What do you do then? Do you cooperate when you really, definitely, truly and absolutely do want the highest reward you can get, and you don’t care a tiny bit by comparison about what happens to the other player? When it seems right to defect even if the other player cooperates?
That’s what the payoff matrix for the true Prisoner’s Dilemma looks like—a situation where (D,C) seems righter than (C,C).
But all the rest of the logic—everything about what happens if both agents think that way, and both agents defect—is the same. For the paperclip maximizer cares as little about human deaths, or human pain, or a human sense of betrayal, as we care about paperclips. Yet we both prefer (C,C) to (D,D).
So if you’ve ever prided yourself on cooperating in the Prisoner’s Dilemma… or questioned the verdict of classical game theory that the “rational” choice is to defect… then what do you say to the True Prisoner’s Dilemma above?

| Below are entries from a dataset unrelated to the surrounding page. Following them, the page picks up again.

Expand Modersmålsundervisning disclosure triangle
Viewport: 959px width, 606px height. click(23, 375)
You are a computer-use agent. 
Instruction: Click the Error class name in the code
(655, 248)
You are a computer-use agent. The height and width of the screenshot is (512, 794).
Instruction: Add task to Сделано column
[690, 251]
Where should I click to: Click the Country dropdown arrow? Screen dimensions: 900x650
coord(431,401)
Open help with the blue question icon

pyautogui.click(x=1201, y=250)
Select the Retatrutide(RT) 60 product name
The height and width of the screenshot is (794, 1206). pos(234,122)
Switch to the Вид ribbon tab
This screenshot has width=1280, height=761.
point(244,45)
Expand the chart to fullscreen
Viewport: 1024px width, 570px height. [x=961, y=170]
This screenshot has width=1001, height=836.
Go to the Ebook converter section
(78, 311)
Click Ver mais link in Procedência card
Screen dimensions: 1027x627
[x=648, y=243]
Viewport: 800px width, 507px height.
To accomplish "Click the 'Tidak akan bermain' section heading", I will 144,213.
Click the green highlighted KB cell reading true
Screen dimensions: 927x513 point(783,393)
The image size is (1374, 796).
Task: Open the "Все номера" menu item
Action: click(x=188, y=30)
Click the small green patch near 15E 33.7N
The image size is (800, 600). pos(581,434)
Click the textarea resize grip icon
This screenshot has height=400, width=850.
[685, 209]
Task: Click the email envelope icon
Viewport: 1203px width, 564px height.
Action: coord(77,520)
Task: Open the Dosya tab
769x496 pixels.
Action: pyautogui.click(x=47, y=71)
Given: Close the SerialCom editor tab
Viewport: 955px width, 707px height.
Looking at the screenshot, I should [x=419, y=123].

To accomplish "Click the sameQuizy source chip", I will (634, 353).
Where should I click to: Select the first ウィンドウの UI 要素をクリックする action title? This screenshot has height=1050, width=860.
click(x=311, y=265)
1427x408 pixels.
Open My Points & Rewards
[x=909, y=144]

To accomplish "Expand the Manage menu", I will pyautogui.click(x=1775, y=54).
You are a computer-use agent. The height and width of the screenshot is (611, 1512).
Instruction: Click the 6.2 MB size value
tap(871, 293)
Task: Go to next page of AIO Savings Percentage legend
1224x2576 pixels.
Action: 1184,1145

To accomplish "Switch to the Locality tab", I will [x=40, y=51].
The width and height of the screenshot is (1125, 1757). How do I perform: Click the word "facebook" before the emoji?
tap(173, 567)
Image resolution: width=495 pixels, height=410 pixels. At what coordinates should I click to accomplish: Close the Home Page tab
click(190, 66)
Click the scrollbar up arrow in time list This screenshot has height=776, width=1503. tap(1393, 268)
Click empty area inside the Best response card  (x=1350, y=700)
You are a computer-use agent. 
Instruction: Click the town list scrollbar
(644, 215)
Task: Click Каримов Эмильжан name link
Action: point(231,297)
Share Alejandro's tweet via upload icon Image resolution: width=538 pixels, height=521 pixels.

P.S.: In fact, I don’t think rational agents should always defect in one-shot Prisoner’s Dilemmas, when the other player will cooperate if it expects you to do the same. I think there are situations where two agents can rationally achieve (C,C) as opposed to (D,D), and reap the associated benefits.1
I’ll explain some of my reasoning when I discuss Newcomb’s Problem. But we can’t talk about whether rational cooperation is possible in this dilemma until we’ve dispensed with the visceral sense that the (C,C) outcome is nice or good in itself. We have to see past the prosocial label “mutual cooperation” if we are to grasp the math. If you intuit that (C,C) trumps (D,D) from Player 1’s perspective, but don’t intuit that (D,C) also trumps (C,C), you haven’t yet appreciated what makes this problem difficult.
Eliezer Yudkowsky, Timeless Decision Theory, Unpublished manuscript (Machine Intelligence Research Institute, Berkeley, CA, 2010), http://intelligence.org/files/TDT.pdf.